━━ LISTED ENTRIES

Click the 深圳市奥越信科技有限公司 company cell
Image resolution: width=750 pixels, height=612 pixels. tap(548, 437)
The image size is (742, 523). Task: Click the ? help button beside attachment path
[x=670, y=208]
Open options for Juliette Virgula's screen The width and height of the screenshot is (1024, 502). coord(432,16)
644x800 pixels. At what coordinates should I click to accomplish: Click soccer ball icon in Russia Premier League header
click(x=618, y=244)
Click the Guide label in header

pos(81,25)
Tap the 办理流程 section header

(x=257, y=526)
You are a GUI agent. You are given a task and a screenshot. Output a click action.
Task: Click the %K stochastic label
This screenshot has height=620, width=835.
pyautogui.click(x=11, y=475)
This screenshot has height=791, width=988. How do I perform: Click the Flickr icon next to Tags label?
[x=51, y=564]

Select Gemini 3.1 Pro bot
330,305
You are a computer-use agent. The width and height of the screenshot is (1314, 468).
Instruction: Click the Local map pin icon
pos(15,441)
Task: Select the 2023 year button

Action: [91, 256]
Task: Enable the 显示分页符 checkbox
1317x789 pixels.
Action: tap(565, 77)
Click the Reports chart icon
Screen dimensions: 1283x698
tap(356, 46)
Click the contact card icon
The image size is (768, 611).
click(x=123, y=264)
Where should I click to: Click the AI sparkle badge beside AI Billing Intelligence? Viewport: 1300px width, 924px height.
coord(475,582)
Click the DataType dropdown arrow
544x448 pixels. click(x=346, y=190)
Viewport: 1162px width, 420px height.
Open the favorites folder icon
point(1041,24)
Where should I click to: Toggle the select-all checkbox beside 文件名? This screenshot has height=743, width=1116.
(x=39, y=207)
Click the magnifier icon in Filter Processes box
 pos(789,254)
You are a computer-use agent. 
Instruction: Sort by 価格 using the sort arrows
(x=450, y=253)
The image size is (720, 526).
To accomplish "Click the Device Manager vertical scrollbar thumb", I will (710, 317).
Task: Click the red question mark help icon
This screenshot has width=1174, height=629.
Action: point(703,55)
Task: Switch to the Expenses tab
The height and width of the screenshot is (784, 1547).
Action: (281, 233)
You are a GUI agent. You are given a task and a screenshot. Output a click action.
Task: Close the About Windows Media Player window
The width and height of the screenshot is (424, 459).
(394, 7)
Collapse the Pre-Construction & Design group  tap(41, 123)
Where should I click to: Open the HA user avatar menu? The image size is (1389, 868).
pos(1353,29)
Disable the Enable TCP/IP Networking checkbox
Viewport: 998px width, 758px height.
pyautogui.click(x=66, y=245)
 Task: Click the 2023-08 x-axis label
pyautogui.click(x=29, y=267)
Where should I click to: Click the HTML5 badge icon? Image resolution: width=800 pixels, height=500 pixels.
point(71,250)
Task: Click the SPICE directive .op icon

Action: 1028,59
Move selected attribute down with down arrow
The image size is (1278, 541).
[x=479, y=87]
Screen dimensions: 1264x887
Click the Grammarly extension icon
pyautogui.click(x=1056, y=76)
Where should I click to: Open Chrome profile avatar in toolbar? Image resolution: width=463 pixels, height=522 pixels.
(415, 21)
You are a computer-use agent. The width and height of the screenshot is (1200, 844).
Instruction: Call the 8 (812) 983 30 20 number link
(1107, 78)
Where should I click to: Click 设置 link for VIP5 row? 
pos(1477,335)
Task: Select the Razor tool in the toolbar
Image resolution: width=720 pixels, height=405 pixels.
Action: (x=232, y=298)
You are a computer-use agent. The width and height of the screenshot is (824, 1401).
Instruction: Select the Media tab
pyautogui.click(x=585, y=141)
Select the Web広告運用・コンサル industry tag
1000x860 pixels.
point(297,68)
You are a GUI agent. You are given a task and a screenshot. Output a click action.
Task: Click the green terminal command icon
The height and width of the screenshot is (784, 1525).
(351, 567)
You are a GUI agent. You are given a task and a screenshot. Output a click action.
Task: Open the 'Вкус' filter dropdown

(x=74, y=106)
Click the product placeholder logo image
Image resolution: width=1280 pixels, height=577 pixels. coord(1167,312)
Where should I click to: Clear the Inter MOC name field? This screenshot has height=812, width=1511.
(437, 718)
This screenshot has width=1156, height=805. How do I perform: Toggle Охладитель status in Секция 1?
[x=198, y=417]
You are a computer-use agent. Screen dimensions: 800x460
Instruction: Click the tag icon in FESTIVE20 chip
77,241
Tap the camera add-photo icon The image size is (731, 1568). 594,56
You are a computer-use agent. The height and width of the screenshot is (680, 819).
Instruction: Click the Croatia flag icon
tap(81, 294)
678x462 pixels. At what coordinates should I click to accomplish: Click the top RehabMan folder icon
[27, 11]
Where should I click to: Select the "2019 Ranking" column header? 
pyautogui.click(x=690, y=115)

━━━━

TASK INSTRUCTIONS:
Work through the records above. Copy every line with the string "computer".

ANSWER SECTION:
You are a computer-use agent. The width and height of the screenshot is (1314, 468).
You are a computer-use agent. 
You are a computer-use agent. The width and height of the screenshot is (1200, 844).
You are a computer-use agent. The width and height of the screenshot is (824, 1401).
You are a computer-use agent. Screen dimensions: 800x460
You are a computer-use agent. The height and width of the screenshot is (680, 819).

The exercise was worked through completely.